Contestaram os réus, alegando que apuseram as suas impressões digitais no documento, por não saberem assinar e que foi uma mediadora, que chamam à demanda – por a mesma ter recebido parte do sinal entregue pela autora -, quem negociou com a autora os termos do contrato, não constando do mesmo qualquer área concreta.
Respondeu a autora para manter o já alegado.
Em despacho autónomo foi deferido o incidente de intervenção de terceiros, mas convolando-o (indeferindo a requerida intervenção principal), admitindo a mediadora “H.., Lda.” a intervir como parte acessória.
Contestou a interveniente, aceitando ter mediado a celebração do referido contrato, lido e assinado (com impressão digital por parte dos réus) na presença de todas as partes e tendo a sua área sido retificada, com o conhecimento de todos já após a assinatura do mesmo.
Respondeu a autora, mantendo o já alegado.
Elaborou-se despacho saneador e definiu-se a matéria de facto assente e a base instrutória, sem reclamações.
Realizou-se a audiência de julgamento, no decorrer da qual, os réus aceitaram que as impressões digitais foram apostas no documento sem que a autora estivesse presente, com a consequente alteração da matéria de facto assente e da base instrutória.
Foi proferida sentença que julgou a ação totalmente procedente e, em consequência, declarou nulo o contrato promessa celebrado entre a autora e os réus, condenando estes a restituírem à autora o valor de € 10.000,00, acrescido de juros legais contados desde 01/08/2009, até efetivo e integral pagamento e absolvendo a interveniente de todos os pedidos contra si formulados.

**Material fornecido:**
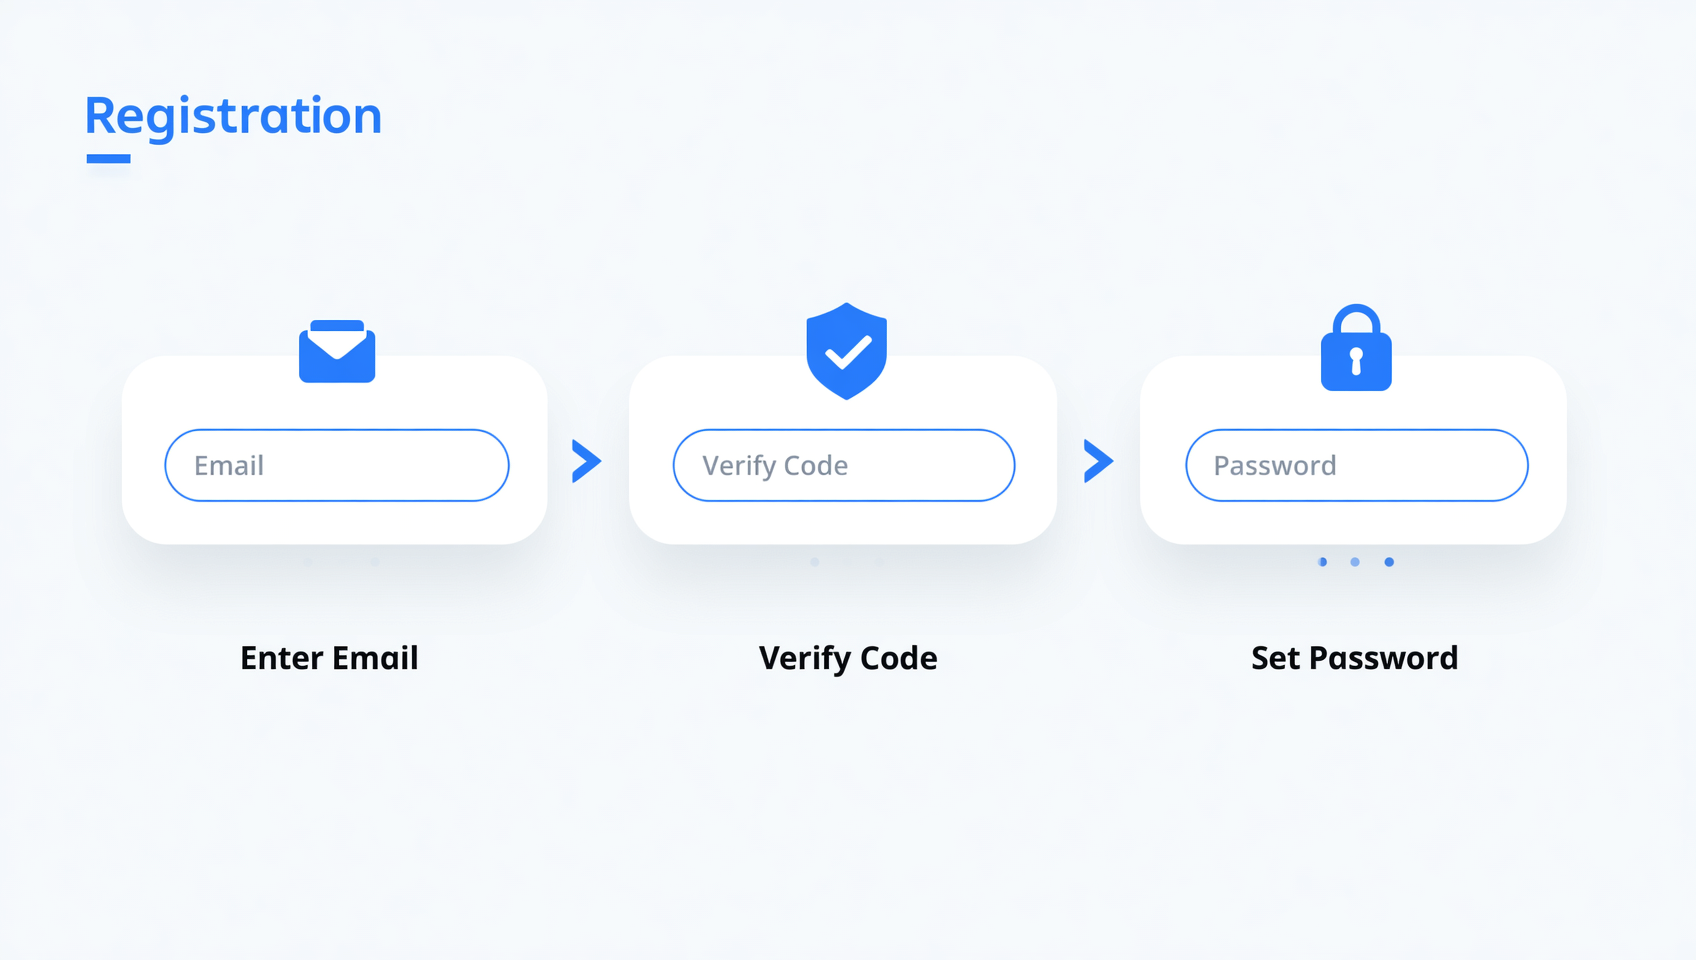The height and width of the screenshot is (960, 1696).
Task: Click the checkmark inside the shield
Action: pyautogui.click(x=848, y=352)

--

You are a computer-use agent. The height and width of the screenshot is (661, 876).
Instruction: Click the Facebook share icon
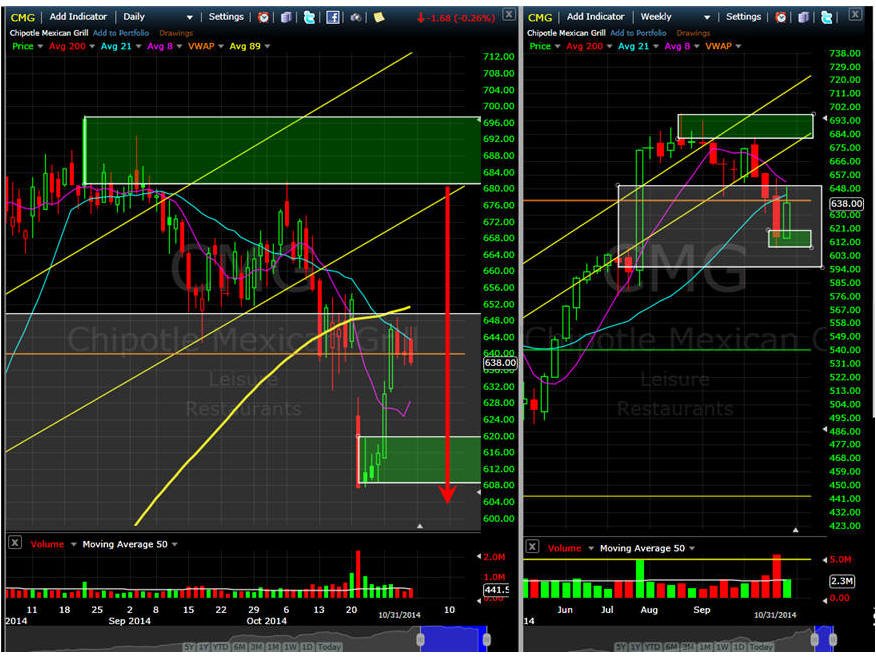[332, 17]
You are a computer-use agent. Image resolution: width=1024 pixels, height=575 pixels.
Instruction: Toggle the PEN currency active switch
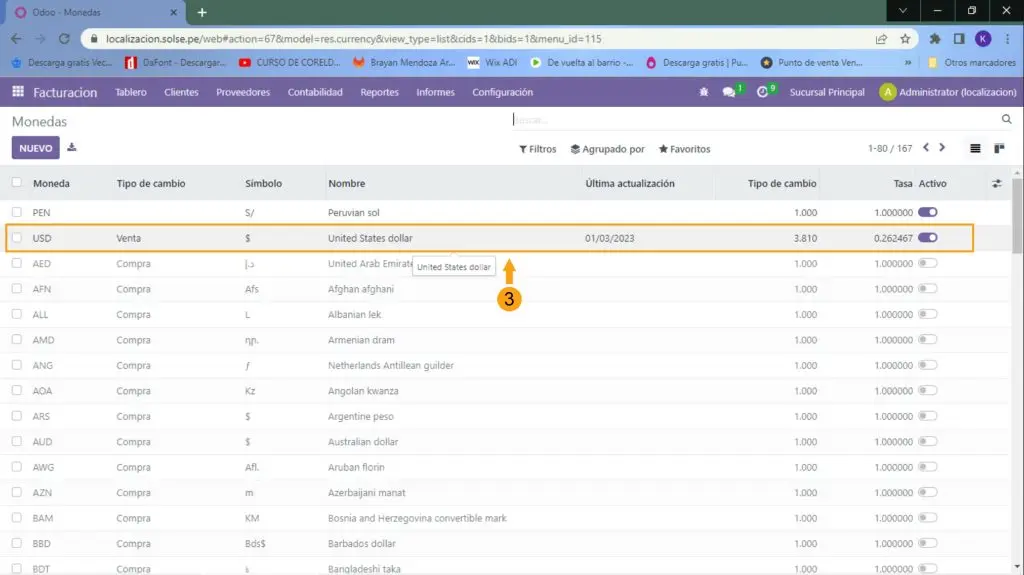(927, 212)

--

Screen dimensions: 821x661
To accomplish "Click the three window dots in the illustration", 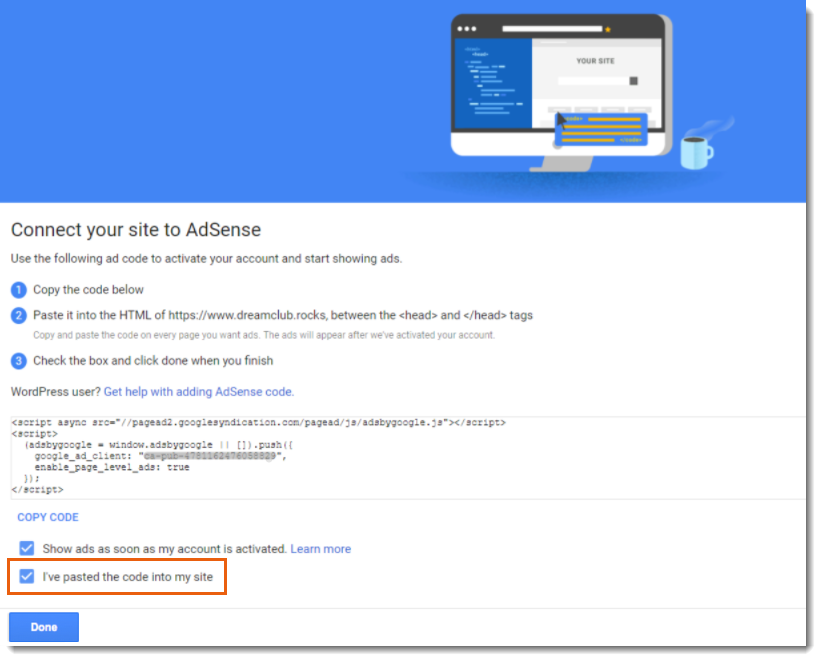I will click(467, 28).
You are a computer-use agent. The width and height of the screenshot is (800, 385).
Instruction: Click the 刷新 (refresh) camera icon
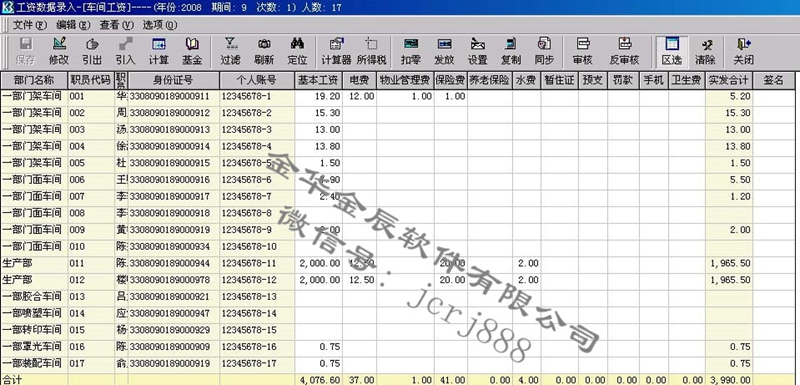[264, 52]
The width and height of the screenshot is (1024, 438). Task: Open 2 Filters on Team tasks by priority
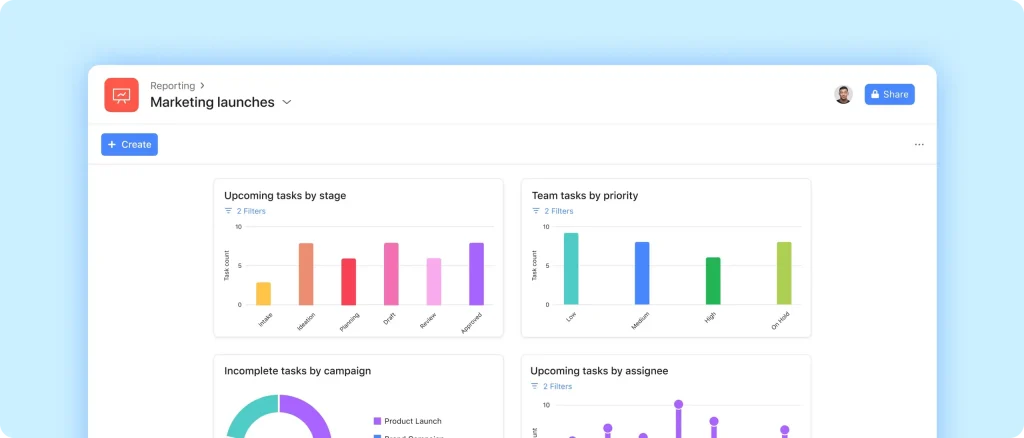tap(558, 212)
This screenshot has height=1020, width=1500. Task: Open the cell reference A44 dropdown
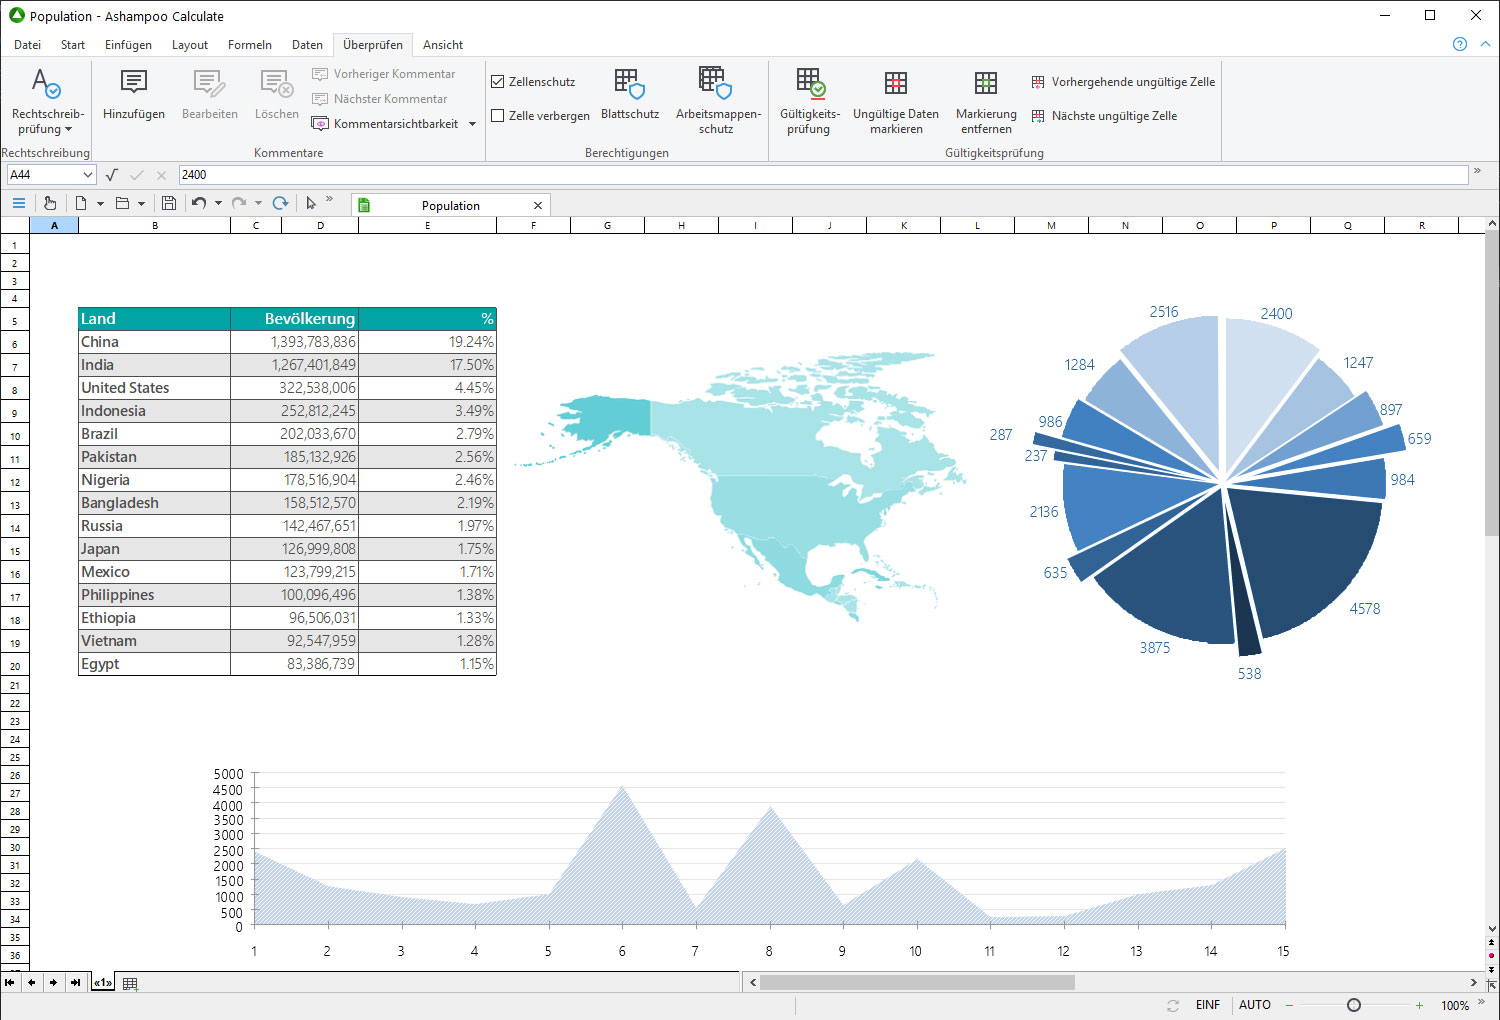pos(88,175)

**Enunciado do exercício:** Segundo o documento, que valor os réus foram condenados a restituir à autora? Indique-o, por favor.

**Solução abaixo:** € 10.000,00, acrescido de juros legais contados desde 01/08/2009 até efetivo e integral pagamento.